[CentOS] su path hard coded?

m.roth at 5-cent.us m.roth at 5-cent.us
Tue Jul 24 18:36:15 UTC 2012


David G. Miller wrote:
> Stephen Harris <lists at ...> writes:
>> On Mon, Jul 23, 2012 at 02:33:17PM -0500, Les Mikesell wrote:
>> > On Mon, Jul 23, 2012 at 2:18 PM, Stephen Harris <lists at ...> wrote:
>> > > On Mon, Jul 23, 2012 at 02:14:45PM -0500, Les Mikesell wrote:
>> > >> Can't you use the usual approach of 'su -' to pick up the target
>> > >> user's login environment?
>> > >
>> > > It's "su -" that causes the 'su' comman to rewrite the PATH to the
>> > > hardcoded default.
>> > >
>> > But it should be executing the target user's .profile which can
>> > override it.   '-' should be a synonym for -l or --login.
>>
>> You've missed the point.  I want the ability to set the default path on
>> 'su -' to be /bin:/usr/bin and then let the users override if they wish.

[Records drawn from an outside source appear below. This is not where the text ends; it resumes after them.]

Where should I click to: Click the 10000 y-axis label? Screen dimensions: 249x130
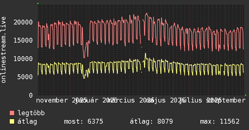coord(23,59)
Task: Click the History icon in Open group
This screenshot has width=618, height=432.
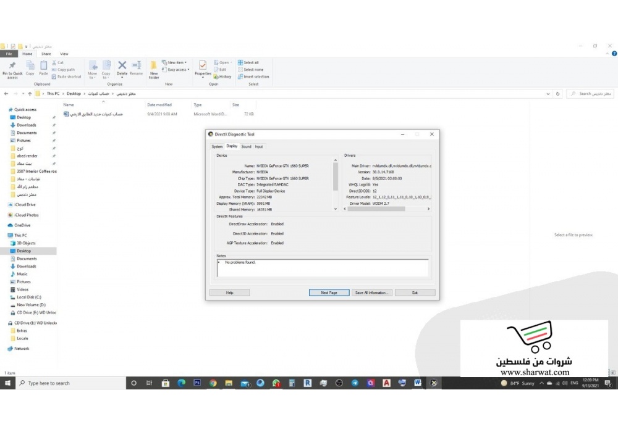Action: pyautogui.click(x=222, y=77)
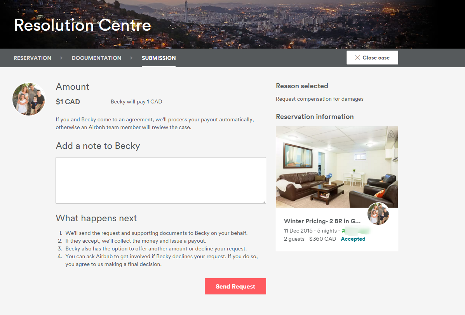
Task: Open the Winter Pricing- 2 BR listing title
Action: pos(322,221)
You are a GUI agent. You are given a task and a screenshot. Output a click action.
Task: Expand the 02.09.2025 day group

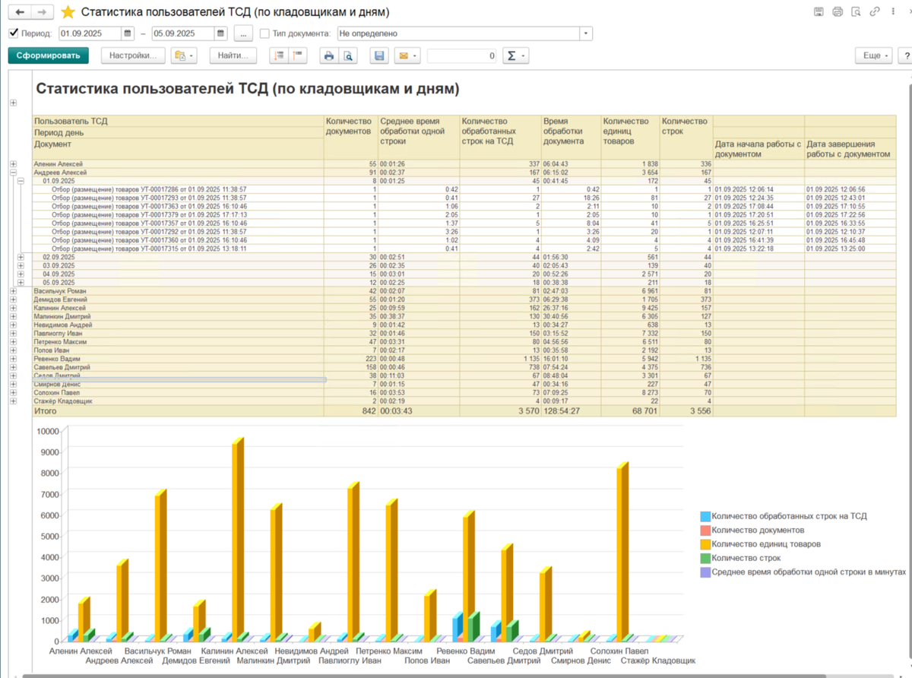[21, 257]
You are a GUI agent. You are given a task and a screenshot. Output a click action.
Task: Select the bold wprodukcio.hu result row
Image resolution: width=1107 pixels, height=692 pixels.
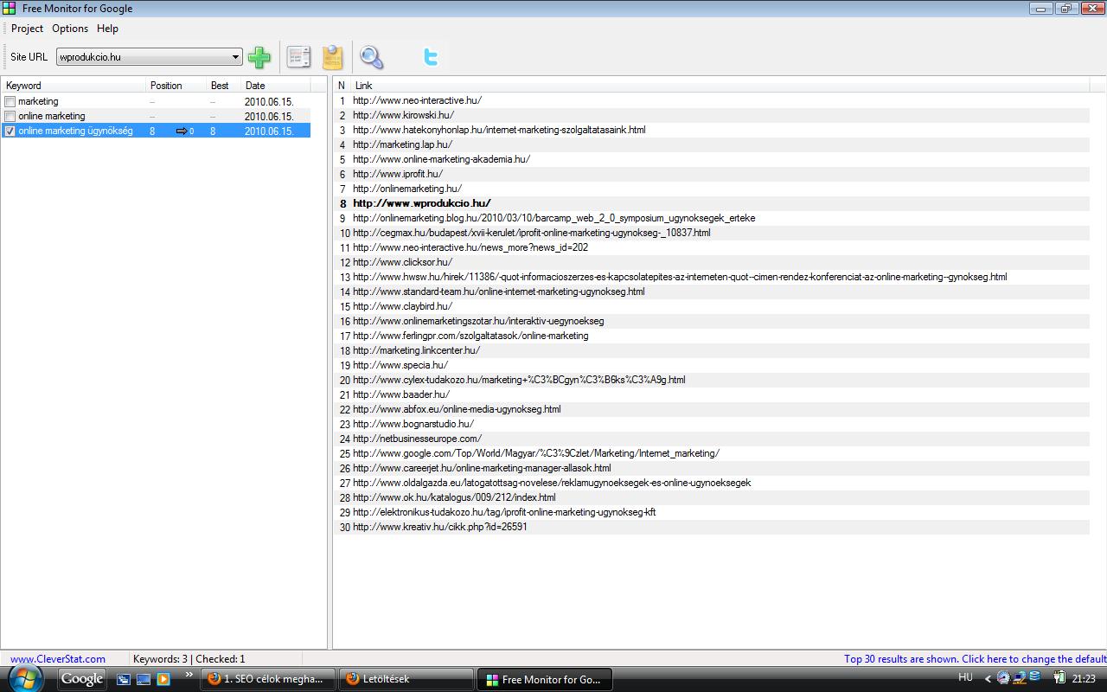(x=422, y=203)
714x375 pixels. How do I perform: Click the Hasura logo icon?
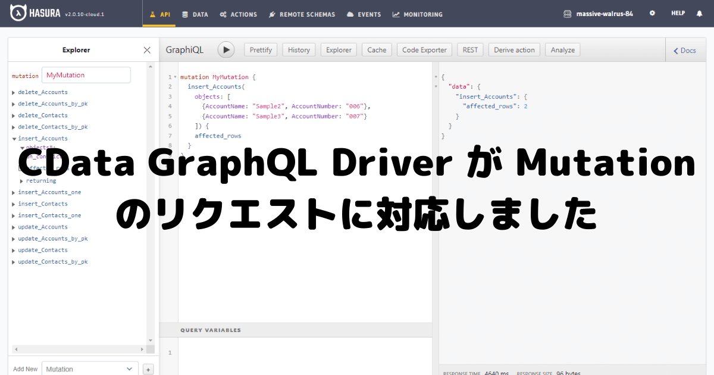(20, 13)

>> I do not want the default path to be /usr/local/bin:/bin:/usr/bin
>
> Silly question but what are you actually trying to accomplish?

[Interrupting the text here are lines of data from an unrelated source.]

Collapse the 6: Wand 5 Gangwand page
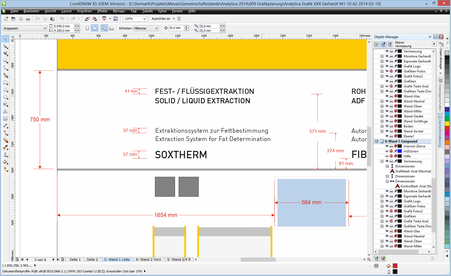The width and height of the screenshot is (451, 276). [x=377, y=141]
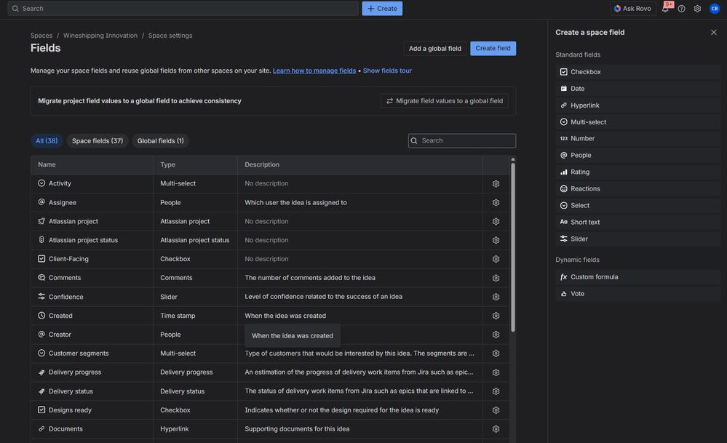Sort by the Name column header

pos(47,165)
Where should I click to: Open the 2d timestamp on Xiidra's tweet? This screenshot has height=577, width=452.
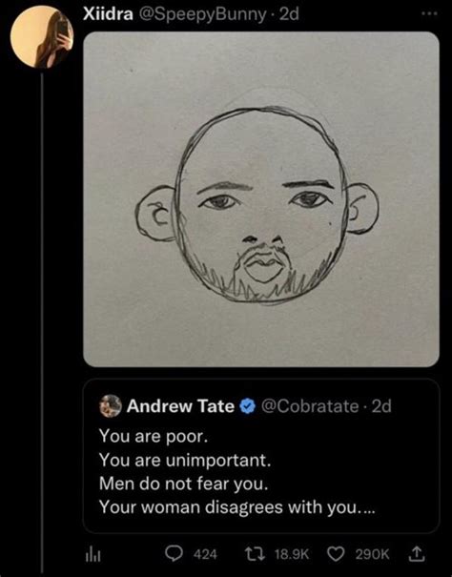[289, 14]
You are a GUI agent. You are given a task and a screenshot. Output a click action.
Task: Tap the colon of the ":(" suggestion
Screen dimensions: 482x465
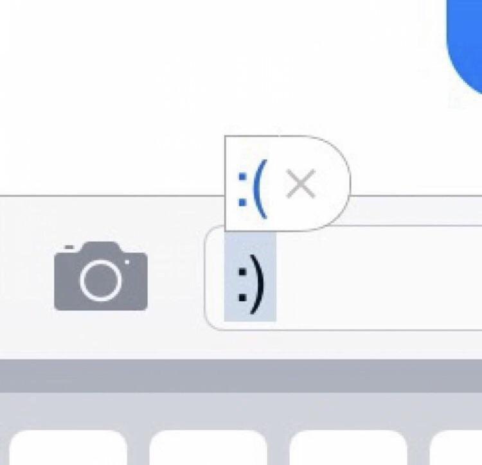[242, 189]
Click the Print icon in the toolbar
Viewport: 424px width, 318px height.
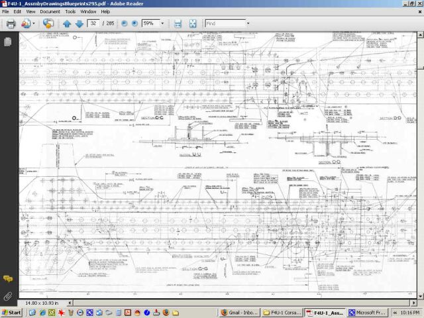[11, 23]
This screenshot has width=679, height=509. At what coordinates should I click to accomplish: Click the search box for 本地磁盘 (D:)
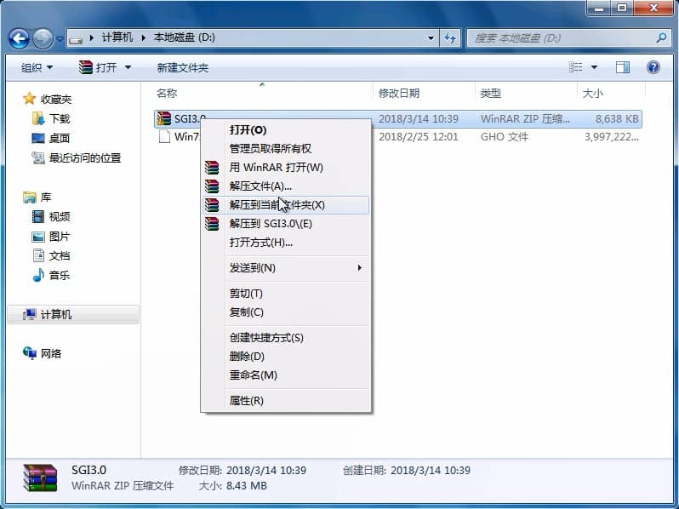click(x=562, y=38)
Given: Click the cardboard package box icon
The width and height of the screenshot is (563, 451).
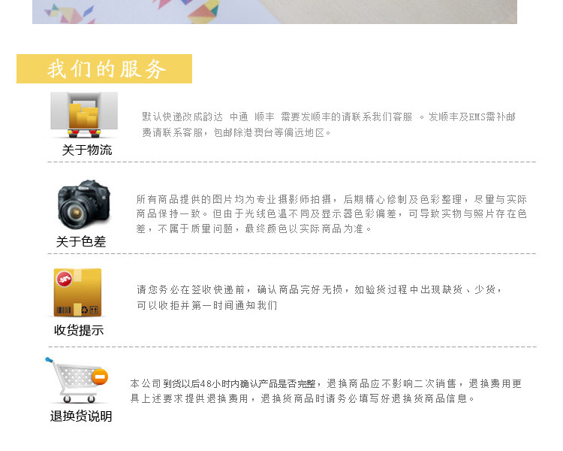Looking at the screenshot, I should point(77,292).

> Restricting the path doesn't restrict what people can run.  Not having
having
> /usr/local/bin in the path doesn't stop someone from giving the full
> path to the program or cd-ing to /usr/local/bin and running something
> there with ./progName.
>
> Once a user has become root, they own the system.  You really can't
> restrict > them at that point.  If you don't want them doing some
things, perhaps su isn't the best solution.

Good point, Dave. Stephen - are you sure you don't want to give them sudo,
with limits as to what commands they can run?